PLoS Computational Biology (Nov 2023)
Network analysis of patterns and relevance of enteric pathogen co-infections among infants in a diarrhea-endemic setting.
Abstract
Despite significant progress in recent decades toward ameliorating the excess burden of diarrheal disease globally, childhood diarrhea remains a leading cause of morbidity and mortality in low-and-middle-income countries (LMICs). Recent large-scale studies of diarrhea etiology in these populations have revealed widespread co-infection with multiple enteric pathogens, in both acute and asymptomatic stool specimens. We applied methods from network science and ecology to better understand the underlying structure of enteric co-infection among infants in two large longitudinal birth cohorts in Bangladesh. We used a configuration model to establish distributions of expected random co-occurrence, based on individual pathogen prevalence alone, for every pathogen pair among 30 enteropathogens detected by qRT-PCR in both diarrheal and asymptomatic stool specimens. We found two pairs, Enterotoxigenic E. coli (ETEC) with Enteropathogenic E. coli (EPEC), and ETEC with Campylobacter spp., co-infected significantly more than expected at random (both pairs co-occurring almost 4 standard deviations above what one could expect due to chance alone).

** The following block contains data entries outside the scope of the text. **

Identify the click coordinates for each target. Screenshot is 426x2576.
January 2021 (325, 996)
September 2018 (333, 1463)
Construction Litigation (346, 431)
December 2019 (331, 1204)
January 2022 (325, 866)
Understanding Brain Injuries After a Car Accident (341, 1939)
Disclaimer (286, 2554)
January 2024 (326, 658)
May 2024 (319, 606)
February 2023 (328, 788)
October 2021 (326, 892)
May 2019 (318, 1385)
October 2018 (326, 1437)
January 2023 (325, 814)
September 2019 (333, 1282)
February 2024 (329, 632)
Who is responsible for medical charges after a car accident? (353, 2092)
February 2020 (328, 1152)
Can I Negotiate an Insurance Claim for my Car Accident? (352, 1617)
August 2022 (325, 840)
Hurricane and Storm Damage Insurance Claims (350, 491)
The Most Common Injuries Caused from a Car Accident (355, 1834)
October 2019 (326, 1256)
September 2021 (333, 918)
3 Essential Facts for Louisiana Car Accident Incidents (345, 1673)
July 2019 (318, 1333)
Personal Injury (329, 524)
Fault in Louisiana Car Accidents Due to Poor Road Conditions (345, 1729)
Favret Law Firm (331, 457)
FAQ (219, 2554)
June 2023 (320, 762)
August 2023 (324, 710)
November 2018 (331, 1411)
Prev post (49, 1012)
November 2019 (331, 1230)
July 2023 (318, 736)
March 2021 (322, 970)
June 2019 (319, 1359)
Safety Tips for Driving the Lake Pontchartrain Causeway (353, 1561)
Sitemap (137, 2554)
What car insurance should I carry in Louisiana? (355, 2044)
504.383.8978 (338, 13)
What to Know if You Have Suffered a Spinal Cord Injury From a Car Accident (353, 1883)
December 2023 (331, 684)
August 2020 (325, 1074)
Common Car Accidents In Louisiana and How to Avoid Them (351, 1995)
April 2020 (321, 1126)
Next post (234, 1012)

Furthermore, we found a general pattern that bacteria-bacteria pairs appear together more frequently than expected at random, while virus-bacteria pairs tend to appear less frequently than expected based on model predictions. Finally, infants co-infected with leading bacteria-bacteria pairs had more days of diarrhea in the first year of life compared to infants without co-infection (p-value <0.0001). Our methods and results help us understand the structure of enteric co-infection which can guide further work to identify and eliminate common sources of infection or determine biologic mechanisms that promote co-infection.